Ahead of a weekend when Asian content will be making a big impact at San Diego Comic-Con, two of Japan’s largest industrial and financial conglomerates have quietly begun to invest in Japanese animation, the hottest part of the country’s film and TV industry.

Marubeni, which has roots in cereals, chemicals and paper but has diversified to become a trading giant and Japan’s 13th largest corporation, says it is targeting the booming manga (comics) and anime (animated movies and series) markets through a new venture with Shogakukan, a leading publisher.

Mizuho Securities, another part of the Mizuho keiretsu (a form of business alliance common in Japan), revealed this month that it will launch an animation film fund. The brokerage will raise finance from institutions and wealthy individuals in lots starting at JPY300 million ($200,000) apiece and says that it aims to raise $15 million by the end of the year.

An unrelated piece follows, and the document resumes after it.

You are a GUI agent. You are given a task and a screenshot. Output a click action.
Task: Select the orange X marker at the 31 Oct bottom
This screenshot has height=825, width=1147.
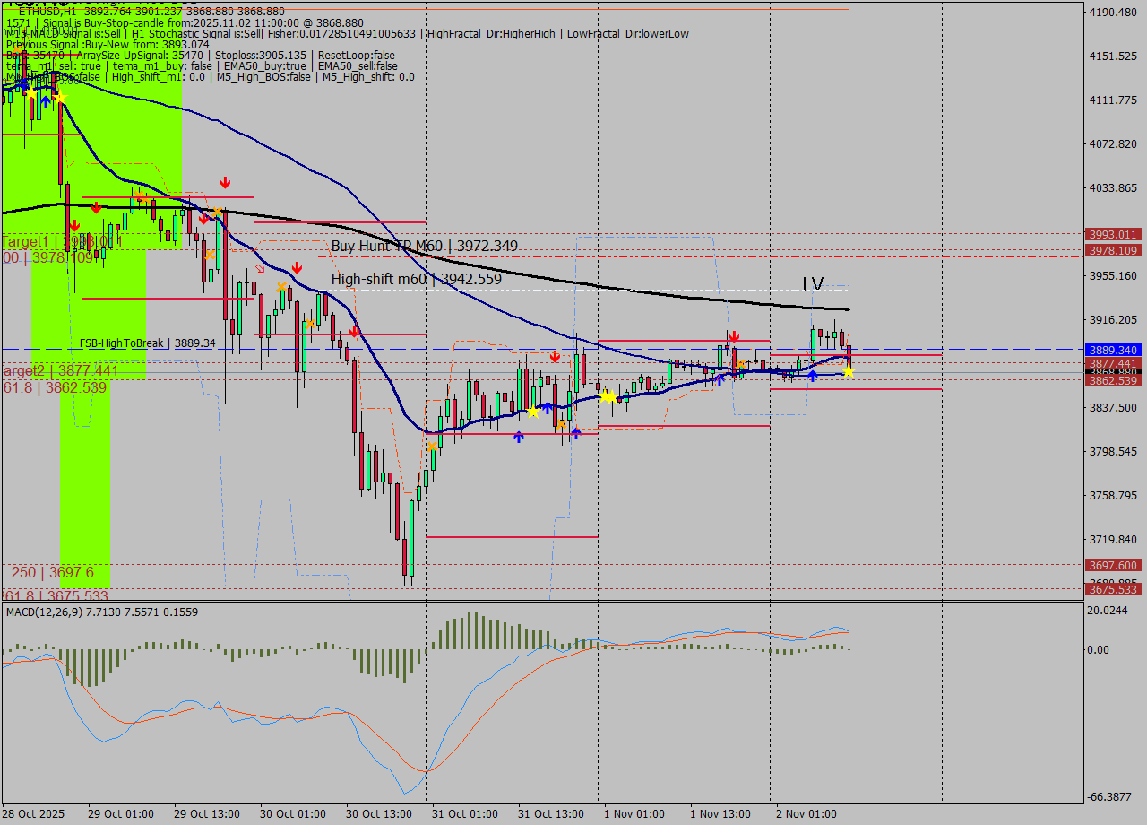coord(433,444)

Japanese animation is certainly enjoying a period of unprecedented success. Titles such as Shogakukan and Shin-Ei Animation’s “Doraemon,” Shuiesha and Ufotable’s “Demon Slayer” and “Detective Conan” and “One Piece” have become powerful global franchises. Recently too, Japanese animated films including Studio Ghibli’s “The Boy and the Heron” and CoMix Wave-Toho’s “Suzume” have proven themselves capable of $100 million single-territory theatrical feats.

Mizuho will work with Questry, a blockchain startup, and Royalty Bank. They will then deploy tranches of cash, up to $5 million a time, as investments in a handful of new Japanese animations each year.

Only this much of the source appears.